Очень интересно для меня то, что у нас в полку[138] беспрестанно толкуют об отличном обществе, тогда как у нас нет решительно никакого общества. Старшие офицеры у нас все отличные люди, но они держат себя как-то в стороне от младших. Я составляю исключение из этого правила, но я сам неохотно пойду в тот круг, где нет мне равных по чину и летам. А того, чем красуется полк, — веселой и беспутной молодежи у нас нет и в помине: все младшие офицеры или отъявленные хамы, или хорошие люди, да подавленные проклятым безденежьем. Всякой сидит в своем углу и знать других не хочет. Впрочем, признаюсь, что это для меня выгодно: отъявленный враг всякого принуждения, всякого esprit du corps[139], я нисколько не тягочусь недостатком общества в полку: если я хочу веселиться, у меня и без них довольно знакомых и товарищей, если я хочу сидеть дома, никто не потащит меня на насильное веселье. Если судьбе угодно было на сцену моей комедии высыпать несколько десятков новых лиц, это нисколько меня не стесняет. Я люблю смотреть на все это со стороны, смеяться над смешным и изредка открывать в нем хорошую сторону.

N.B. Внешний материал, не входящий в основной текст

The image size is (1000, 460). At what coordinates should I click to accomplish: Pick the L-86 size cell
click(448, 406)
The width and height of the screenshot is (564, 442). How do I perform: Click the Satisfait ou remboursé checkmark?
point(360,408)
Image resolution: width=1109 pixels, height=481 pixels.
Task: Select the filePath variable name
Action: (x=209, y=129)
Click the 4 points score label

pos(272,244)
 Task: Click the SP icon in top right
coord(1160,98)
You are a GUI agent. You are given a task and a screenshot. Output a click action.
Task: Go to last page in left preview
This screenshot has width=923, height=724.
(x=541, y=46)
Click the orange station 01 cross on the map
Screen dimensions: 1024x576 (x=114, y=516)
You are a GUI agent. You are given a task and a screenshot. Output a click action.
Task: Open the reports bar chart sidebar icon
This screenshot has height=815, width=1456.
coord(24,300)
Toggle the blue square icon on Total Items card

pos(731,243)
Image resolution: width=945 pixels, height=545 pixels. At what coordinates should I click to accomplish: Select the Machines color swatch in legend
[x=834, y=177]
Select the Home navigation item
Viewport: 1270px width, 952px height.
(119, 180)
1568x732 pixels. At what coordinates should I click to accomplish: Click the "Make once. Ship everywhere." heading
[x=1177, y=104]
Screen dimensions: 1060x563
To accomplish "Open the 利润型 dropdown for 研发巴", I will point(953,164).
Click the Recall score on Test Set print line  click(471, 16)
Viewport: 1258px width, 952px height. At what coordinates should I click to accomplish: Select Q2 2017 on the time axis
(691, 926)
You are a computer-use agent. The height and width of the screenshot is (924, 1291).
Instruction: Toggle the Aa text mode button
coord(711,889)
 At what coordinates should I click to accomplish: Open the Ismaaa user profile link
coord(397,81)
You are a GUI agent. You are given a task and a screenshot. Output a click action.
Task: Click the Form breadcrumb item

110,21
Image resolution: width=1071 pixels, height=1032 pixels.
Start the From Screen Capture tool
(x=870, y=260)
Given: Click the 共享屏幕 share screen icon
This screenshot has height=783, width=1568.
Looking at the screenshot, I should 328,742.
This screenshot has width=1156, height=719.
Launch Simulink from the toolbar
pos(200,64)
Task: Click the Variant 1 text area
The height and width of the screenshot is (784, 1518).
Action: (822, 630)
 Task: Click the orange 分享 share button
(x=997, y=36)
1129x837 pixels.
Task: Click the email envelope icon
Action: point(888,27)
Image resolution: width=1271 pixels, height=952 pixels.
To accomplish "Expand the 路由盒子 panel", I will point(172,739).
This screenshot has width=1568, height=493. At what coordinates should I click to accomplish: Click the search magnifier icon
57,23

L"esprit d"un homme est si fort qu"une seule secousse, si grande qu"elle soit ne pourra jamais l"abattre[140]. А между тем тревожная грусть ложится мне на душу. Гоняясь за убеждениями, хватая познания, я и не почувствовал, как сделался скептиком, и не могу укрыться от скептицизма в самую глубь души и ни в чем не верю ни себе, ни другим. Тягостное положение! Благодарю бога, что мне еще немного лет; я не могу поверить, чтоб теперешнее мое положение осталось надолго.

Не есть ли это уныние предвестник какой-нибудь страсти, не суждено ли мне еще раз сделать глупость? Почему же глупость? Я б хотел влюбиться, пожалуй, хоть несчастливо, только кажется, что я на свою долю уконтентовался[141] и рано и надолго.

Чего мне надо, чего мне хочется?

Отчего еще одна идея мучит меня, идея славы и литературной известности? Верю ли я в славу, уважаю ли я науку? Способен ли я к труду и успеху, когда по целым дням ни одна сносная идея не посещает моей головы?

<Набросок повести>

Теперь, mon enfant[142], я расскажу историю совершенно по вашему детскому вкусу. В моем рассказе будут и бурные страсти, и свет, и дуэли, и оргии. Говорят, что у нас такие повести вышли из моды, а потому я доволен, что вы незнакомы с русскими книгами.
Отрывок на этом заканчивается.